Extract to read -
Tuesday 3 April 2012

The new 'Orton' effect in Elements 6 works in Guided Edit mode and adds a subtle blur which can enhance portrait shots like this one.
The Picture Stack effect takes a single picture and splits it up to make it look as if it's been assembled out of a series of smaller snaps. You might use it a couple of times, but it really has novelty value only.
The Depth of Field effect works in two modes. You can create a crude but effective result using a radial gradient tool, or use the Quick Selection tool to define your main subject more precisely. The results aren't bad, but both the subject and your own technique have to be right.
The Quick Selection tool turns up again in another guise as Elements' Smart Brush tool. This adds special effects to specific areas of your pictures, the selection and the effect both being created 'live' as you paint. And this is where another set of improvements can be seen in Elements 10. There are 30 new effects and patterns, including Snow, Pencil Sketch and Oil Pastel effects.

Adobe photoshop elements
The Smart Brush tool's been used to apply an 'Old Paper' texture to the background of this picture. Elements 10 has 30 new effects and textures.
The disadvantage of this tool is the same as the Quick Selection tool - it only really works with objects that have clear, sharp edges. For softer-edged subjects and more subtle blending of image effects, you'll need to use Photoshop manually in Full edit mode and do some work blurring and editing the layer mask.
The Crop tool's new compositional overlays are a minor enhancement rather than any kind of breakthrough. The Rule of Thirds is a compositional aid designed to help you produced more satisfying off-centre compositions. The Golden Mean is a more esoteric artistic concept that's trickier to grasp and apply to photographic subjects. They could be useful for students of photography learning to apply some basic theory, but composition is a little too complicated for rules like these to be effective all the time.

Adobe photoshop elements
The new Rule of Thirds overlay in Elements 10 can help you crop your photos more creatively, though the Golden Mean overlay is a little too technical.
There are improvements to the photo creations, with new artwork and templates. You can create photo books, greetings cards and calendars, and share your photos via Facebook, Flickr or Adobe's own Photoshop Showcase site.
You can launch these either from the Organizer or from Elements itself, which offers flexibility in one sense, but also illustrates one of the program's weaknesses - it offers a few too many ways of doing the same things, which can cause as much confusion as over-technical processes. Should you create an online album from the Organizer or Elements? Is there a difference? Should you use the Photo Fix tools in the Organizer, or the Quick mode in Elements? Why have both?

Adobe photoshop elements
So what does Photoshop have that Elements doesn't?
Adobe Bridge: The Elements Organizer is more sophisticated, acting as an image database rather than just a file browser, but Bridge can display 'virtual' adjustments made with Adobe Camera Raw, and a wider range of metadata (copyright, keywords and much more).
Vector tools: Photoshop has path and pen tools comparable to those in a dedicated drawing/illustration package. Elements can do basic shapes but it's not in the same league.

Dataset content -
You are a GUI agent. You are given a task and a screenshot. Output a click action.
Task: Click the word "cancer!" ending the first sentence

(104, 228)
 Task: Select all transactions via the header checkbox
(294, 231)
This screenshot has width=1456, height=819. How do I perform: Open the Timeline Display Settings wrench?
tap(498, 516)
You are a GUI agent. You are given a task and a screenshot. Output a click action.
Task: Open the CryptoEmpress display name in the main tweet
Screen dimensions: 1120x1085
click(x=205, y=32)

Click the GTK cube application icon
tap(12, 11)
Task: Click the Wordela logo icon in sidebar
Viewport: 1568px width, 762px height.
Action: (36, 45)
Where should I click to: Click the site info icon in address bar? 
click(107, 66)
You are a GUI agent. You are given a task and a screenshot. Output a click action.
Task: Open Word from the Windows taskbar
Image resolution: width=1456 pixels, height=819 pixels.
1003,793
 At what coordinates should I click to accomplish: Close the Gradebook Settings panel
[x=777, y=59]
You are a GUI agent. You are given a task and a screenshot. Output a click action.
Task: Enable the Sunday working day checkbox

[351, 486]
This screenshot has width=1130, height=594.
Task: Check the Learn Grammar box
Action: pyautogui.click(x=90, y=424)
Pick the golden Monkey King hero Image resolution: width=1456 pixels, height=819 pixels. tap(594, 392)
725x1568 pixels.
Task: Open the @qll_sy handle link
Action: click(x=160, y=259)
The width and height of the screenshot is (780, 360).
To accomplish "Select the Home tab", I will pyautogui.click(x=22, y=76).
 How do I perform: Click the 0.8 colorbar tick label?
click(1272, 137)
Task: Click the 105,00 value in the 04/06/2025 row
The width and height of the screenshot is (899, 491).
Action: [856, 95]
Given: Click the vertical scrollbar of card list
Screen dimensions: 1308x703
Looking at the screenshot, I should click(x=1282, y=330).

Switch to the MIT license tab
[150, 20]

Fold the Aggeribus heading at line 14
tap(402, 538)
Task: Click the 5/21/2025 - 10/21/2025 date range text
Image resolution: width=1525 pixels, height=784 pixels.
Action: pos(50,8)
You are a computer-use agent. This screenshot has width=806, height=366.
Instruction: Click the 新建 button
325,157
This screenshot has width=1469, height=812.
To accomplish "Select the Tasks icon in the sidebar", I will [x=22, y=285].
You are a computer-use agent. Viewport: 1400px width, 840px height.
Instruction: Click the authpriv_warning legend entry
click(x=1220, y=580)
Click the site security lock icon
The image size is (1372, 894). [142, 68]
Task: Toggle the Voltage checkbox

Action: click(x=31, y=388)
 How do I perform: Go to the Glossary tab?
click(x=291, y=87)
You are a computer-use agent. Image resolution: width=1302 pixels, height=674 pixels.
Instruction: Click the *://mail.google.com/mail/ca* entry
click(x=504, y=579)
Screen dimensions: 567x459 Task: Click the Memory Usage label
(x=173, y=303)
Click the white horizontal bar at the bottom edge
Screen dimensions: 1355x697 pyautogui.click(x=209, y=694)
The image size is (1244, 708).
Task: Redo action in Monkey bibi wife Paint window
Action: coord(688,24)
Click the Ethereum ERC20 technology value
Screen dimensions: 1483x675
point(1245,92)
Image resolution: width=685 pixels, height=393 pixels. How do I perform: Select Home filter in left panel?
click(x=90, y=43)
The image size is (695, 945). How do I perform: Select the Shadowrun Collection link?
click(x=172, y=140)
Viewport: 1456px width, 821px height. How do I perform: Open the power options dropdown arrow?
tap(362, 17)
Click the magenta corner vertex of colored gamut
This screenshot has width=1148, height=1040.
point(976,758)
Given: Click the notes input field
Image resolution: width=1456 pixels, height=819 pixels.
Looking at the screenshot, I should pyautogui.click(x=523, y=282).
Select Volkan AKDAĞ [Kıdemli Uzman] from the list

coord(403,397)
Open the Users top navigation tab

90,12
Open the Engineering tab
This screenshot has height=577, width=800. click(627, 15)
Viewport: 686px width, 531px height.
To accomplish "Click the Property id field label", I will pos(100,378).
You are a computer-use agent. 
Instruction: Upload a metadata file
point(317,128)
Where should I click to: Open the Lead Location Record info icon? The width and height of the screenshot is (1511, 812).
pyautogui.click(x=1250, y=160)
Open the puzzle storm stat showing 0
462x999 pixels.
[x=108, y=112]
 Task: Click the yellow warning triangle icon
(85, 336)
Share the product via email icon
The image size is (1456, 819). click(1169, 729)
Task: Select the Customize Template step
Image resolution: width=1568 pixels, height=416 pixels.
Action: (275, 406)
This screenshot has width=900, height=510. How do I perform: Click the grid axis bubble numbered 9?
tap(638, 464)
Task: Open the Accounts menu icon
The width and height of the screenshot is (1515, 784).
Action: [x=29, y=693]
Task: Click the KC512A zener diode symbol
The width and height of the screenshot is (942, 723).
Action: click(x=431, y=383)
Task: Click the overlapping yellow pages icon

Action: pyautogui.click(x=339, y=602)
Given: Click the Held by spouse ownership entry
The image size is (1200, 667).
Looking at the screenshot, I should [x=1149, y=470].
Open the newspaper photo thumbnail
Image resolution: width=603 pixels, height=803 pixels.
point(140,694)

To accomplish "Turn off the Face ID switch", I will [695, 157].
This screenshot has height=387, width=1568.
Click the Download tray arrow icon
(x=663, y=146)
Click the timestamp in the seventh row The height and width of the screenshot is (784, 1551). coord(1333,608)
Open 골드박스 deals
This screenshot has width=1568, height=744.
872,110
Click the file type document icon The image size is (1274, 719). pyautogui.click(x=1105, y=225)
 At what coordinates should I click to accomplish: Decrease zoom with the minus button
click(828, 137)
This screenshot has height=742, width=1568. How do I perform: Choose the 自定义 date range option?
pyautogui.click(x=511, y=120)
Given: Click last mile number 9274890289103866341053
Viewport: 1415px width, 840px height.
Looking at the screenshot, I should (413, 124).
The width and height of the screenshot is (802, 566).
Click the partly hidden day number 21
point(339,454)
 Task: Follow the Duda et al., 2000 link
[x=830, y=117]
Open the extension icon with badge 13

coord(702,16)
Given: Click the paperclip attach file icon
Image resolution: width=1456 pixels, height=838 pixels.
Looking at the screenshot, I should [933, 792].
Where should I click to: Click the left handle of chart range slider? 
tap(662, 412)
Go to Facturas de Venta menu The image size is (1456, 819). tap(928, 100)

What is being asked - From the Photoshop Elements 10 review above, reproduce word for word the passage starting at "You can launch" and ending at "and much more).".

Answer to this task -
You can launch these either from the Organizer or from Elements itself, which offers flexibility in one sense, but also illustrates one of the program's weaknesses - it offers a few too many ways of doing the same things, which can cause as much confusion as over-technical processes. Should you create an online album from the Organizer or Elements? Is there a difference? Should you use the Photo Fix tools in the Organizer, or the Quick mode in Elements? Why have both?

Adobe photoshop elements
So what does Photoshop have that Elements doesn't?
Adobe Bridge: The Elements Organizer is more sophisticated, acting as an image database rather than just a file browser, but Bridge can display 'virtual' adjustments made with Adobe Camera Raw, and a wider range of metadata (copyright, keywords and much more).